The Trump administration has rolled back a broad range of banking guidance and regulatory proposals made in the last few years, and while bankers are used to regulatory whiplash when administrations change, it is possible some of changes will be long term, according to American Bankers Association policy experts.
During a panel discussion on policy at the ABA Risk and Compliance Conference in Indianapolis, ABA’s top regulatory and compliance executives listed several regulatory rollbacks made by the administration in the first half of the year, including announcing intentions to rewrite rules regulating small-business lending data collection (Section 1071) and financial data sharing (Section 1033).

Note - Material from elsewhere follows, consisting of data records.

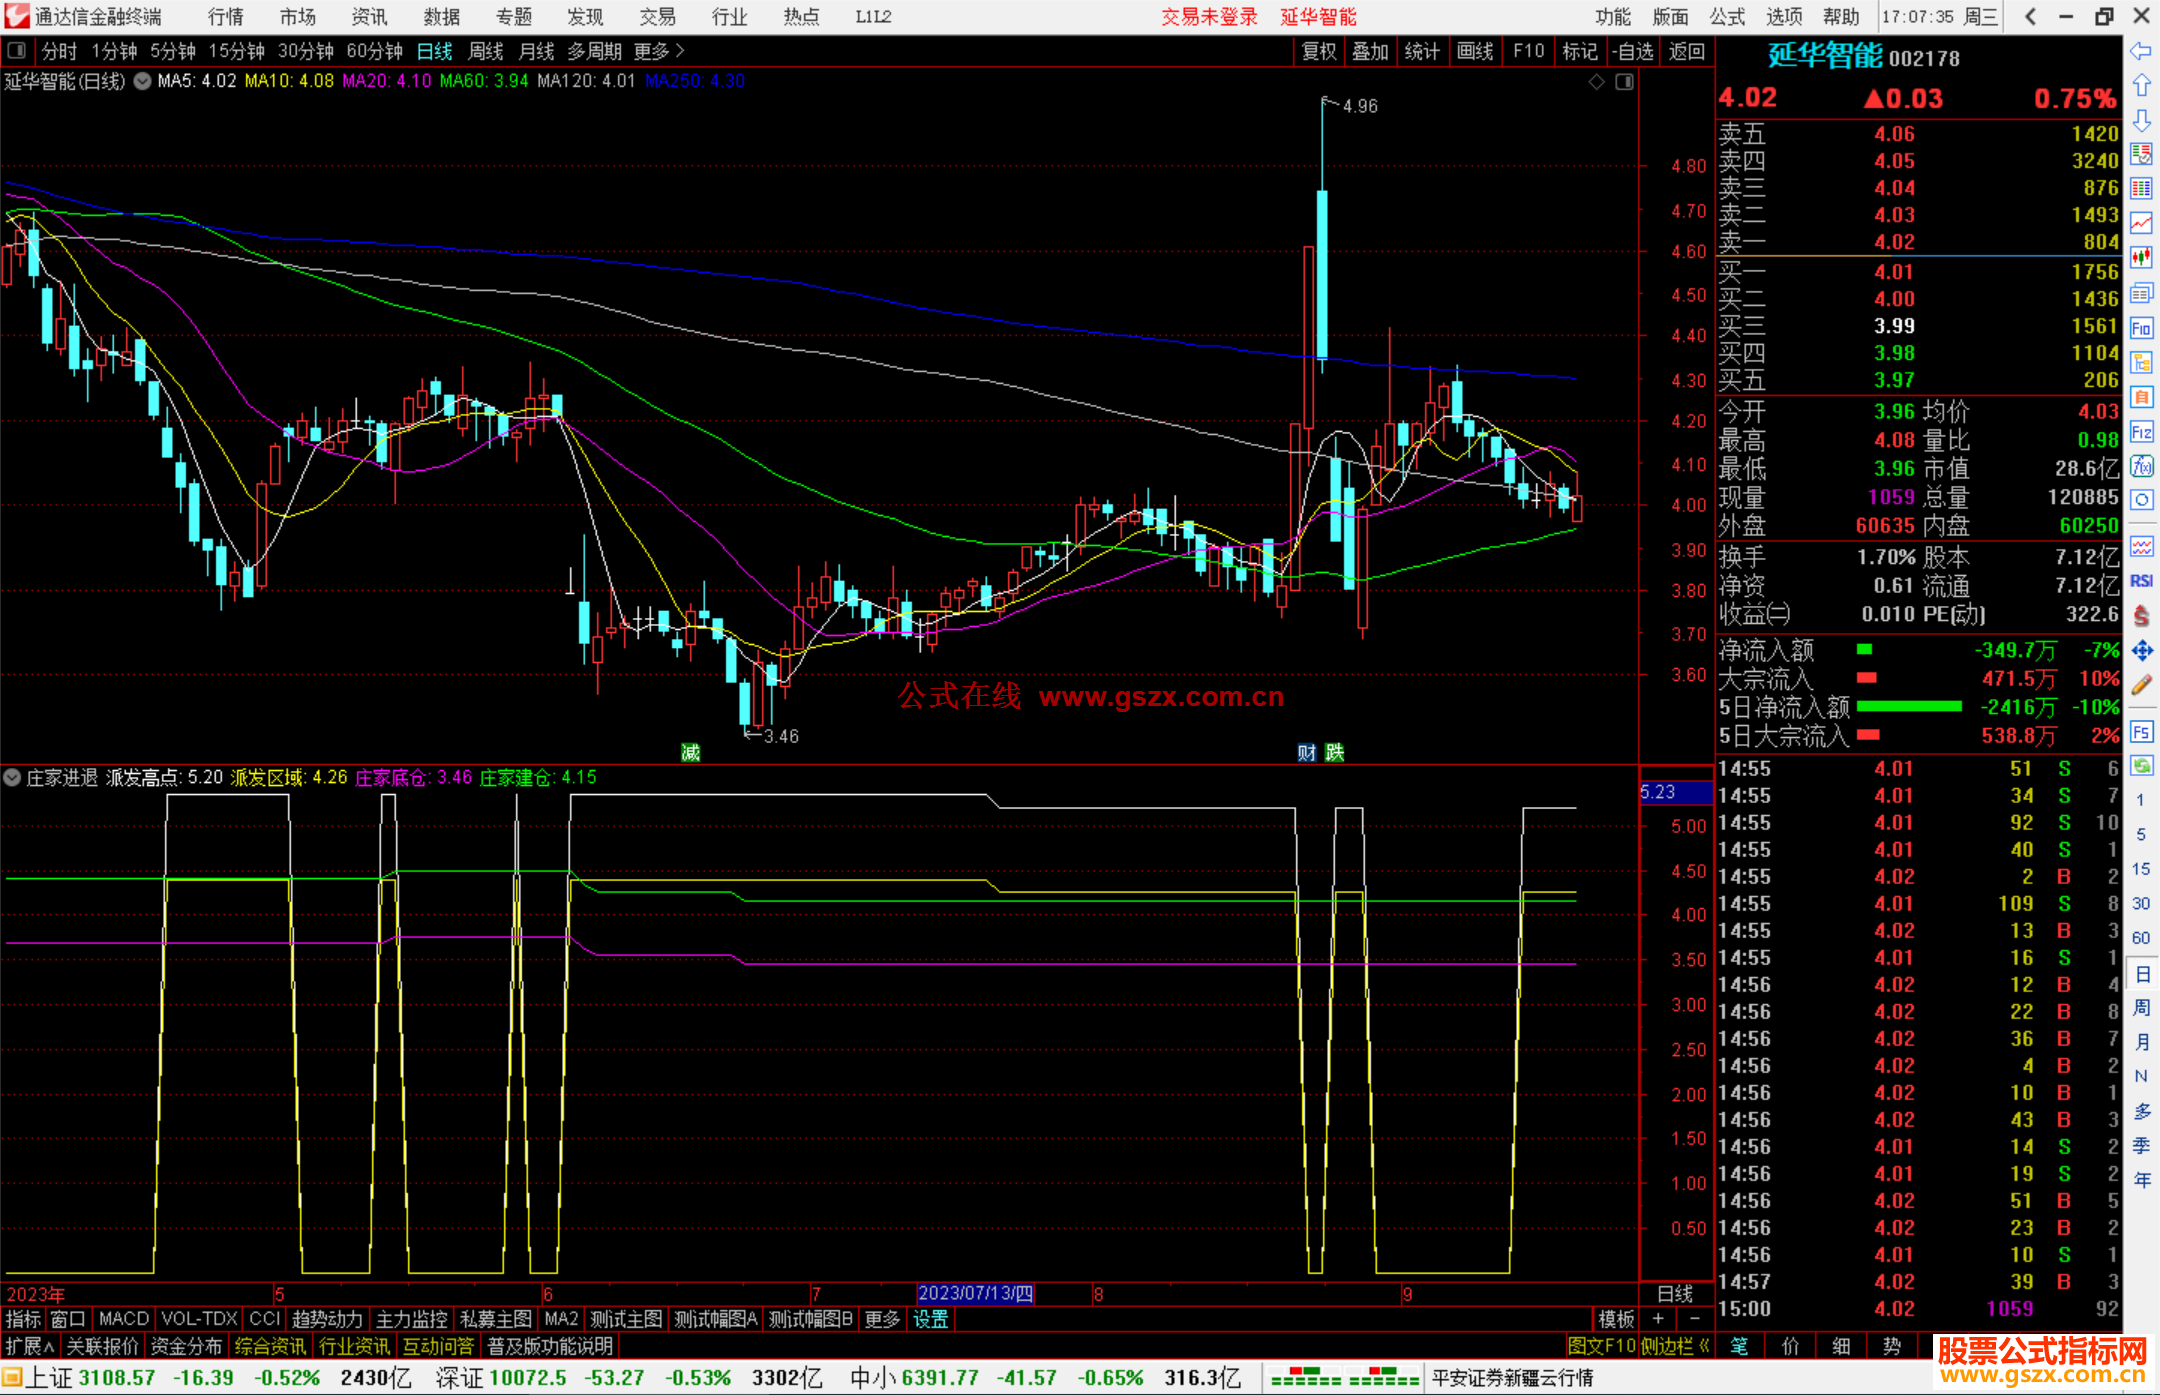Click the line trend chart sidebar icon

tap(2141, 223)
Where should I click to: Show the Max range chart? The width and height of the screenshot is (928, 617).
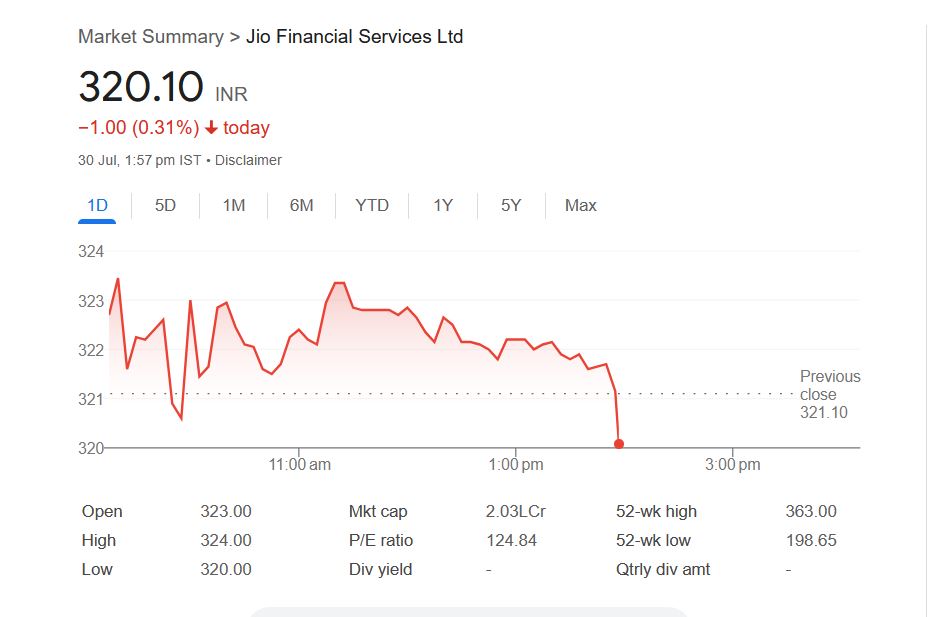click(x=580, y=205)
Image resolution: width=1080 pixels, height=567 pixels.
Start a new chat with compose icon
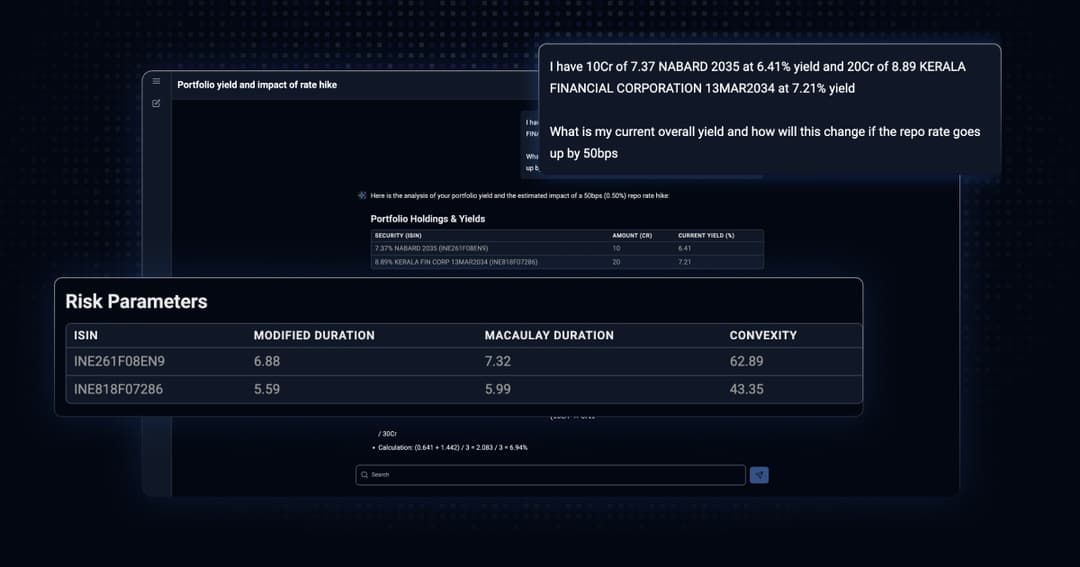[x=156, y=103]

“There’s a lot of anxiety over uncertainty and the pace of change, but I think you have to separate that anxiety, which we all share, with realizing that we’re in a very, very good place in terms of regulatory rollbacks,” said Ginny O’Neill, EVP for regulatory compliance and policy at ABA.
Part of the reason for the rapid pace of change is that the administration has given Treasury Secretary Scott Bessent a central role in coordinating bank policy, according to ABA President and CEO Rob Nichols.

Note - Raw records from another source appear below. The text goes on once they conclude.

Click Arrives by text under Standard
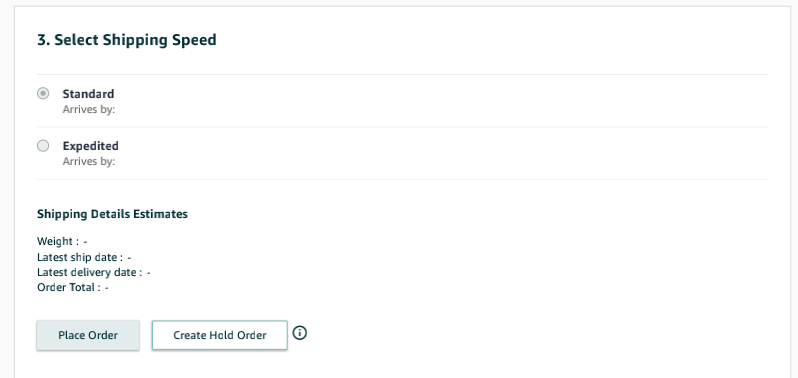This screenshot has width=798, height=378. (89, 109)
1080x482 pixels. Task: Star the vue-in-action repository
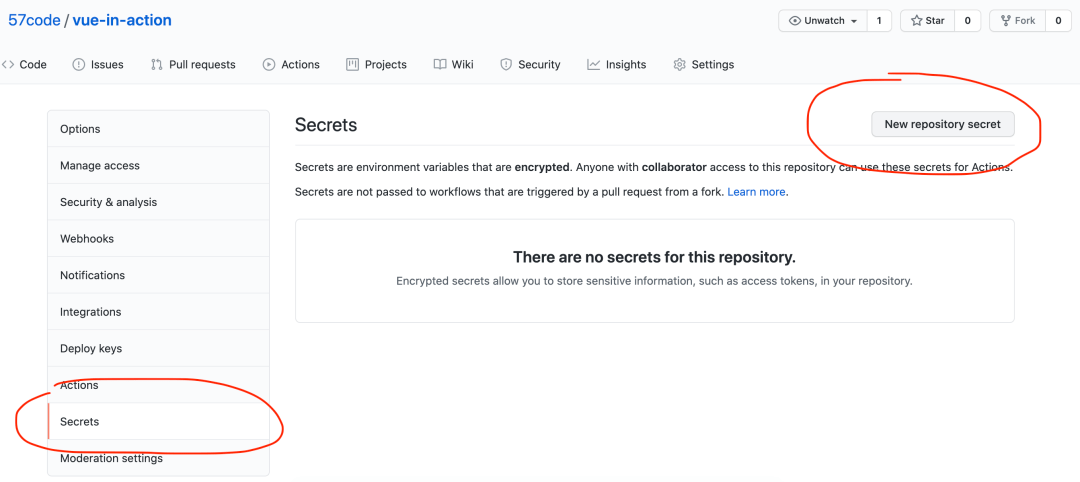coord(927,21)
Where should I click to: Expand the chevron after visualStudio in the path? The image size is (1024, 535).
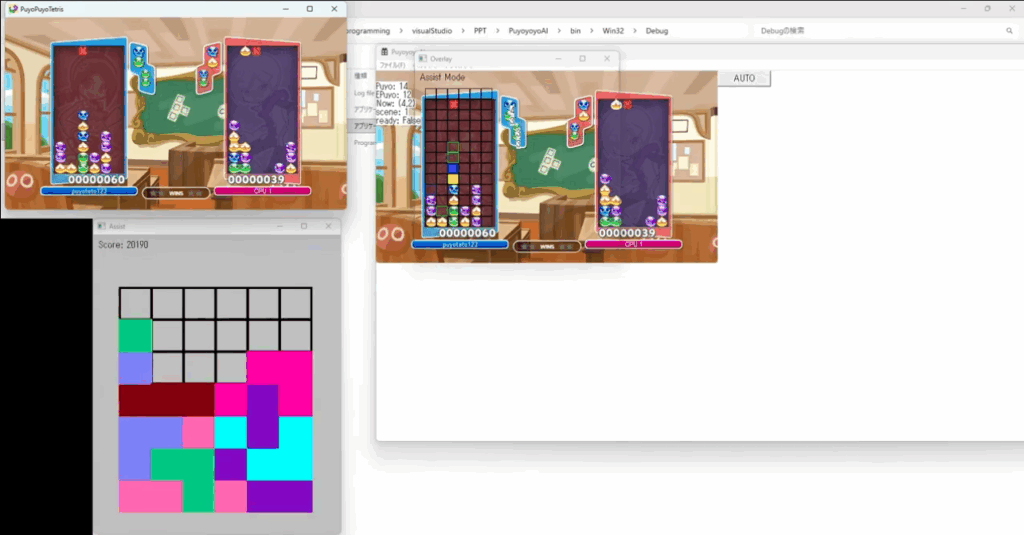(463, 31)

“On the regulatory side, he gave a big speech at the ABA [Washington Summit] and said, ‘I’m going to coordinate all of this rulemaking going forward.’ That is not a typical role that Treasury plays,” Nichols said. “When I served as assistant U.S. Treasury Secretary, we were very hands off on the regulatory side. This Treasury is quite different.”
Economic and regulatory uncertainty
While many bankers welcomed the Trump administration’s deregulatory agenda, President Trump has also pursued a broad tariff push that is complicating the economic outlook, according to ABA Chief Economist Sayee Srinivasan.

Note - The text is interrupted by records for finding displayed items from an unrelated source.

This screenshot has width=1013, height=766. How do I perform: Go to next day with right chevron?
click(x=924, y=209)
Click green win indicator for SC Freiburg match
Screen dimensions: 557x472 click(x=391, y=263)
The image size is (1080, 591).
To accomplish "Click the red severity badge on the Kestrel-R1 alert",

“It has introduced a huge amount of uncertainty for not just banks, but the customers of the banks,” Srinivasan said.
Another area of uncertainty is regulation. One concern expressed by bankers at the conference and elsewhere is that some states could respond to the federal regulatory rollbacks by passing new laws, creating a patchwork of banking regulation across the county. Hugh Carney, EVP for financial institution policy and regulatory affairs at ABA, said one recent trend is state laws prohibiting alleged “debanking.” Another is interchange fees, with Illinois last year adopting a first-of-its-kind law prohibiting banks and others from charging or receiving interchange fees on the portion of a debit or credit card transaction attributable to tax or gratuity. ABA is challenging the Illinois law in court.
ABA is working with its state bankers association partners on heading off such legislation, Carney said. The association is also working with the Office of the Comptroller of the Currency to defend national preemption — an effort that received a boost recently when Acting Comptroller Rodney Hood issued a statement defending the preemption.
“The OCC has been very active on that front,” Carney said. “And from where I sit, this is an incredibly important issue because we have a very politically divided country. National bank preemption is a way of maintaining national economic integration.”
Building the future
The goal is to build rulemaking in the next few years that is easily defensible and can withstand future changes in administrations, according to the panel. At the same time, some of the changes currently taking place won’t be so easy to reverse. For example, the administration is seeking to scale back the staff size of the Consumer Financial Protection Bureau, leaving it a leaner, possibly more focused agency.
“I’m hopeful what will emerge as they rebuild [the CFPB] is a much more moderate agency that uses all of its tools and is less antagonistic to large banks,” O’Neill said.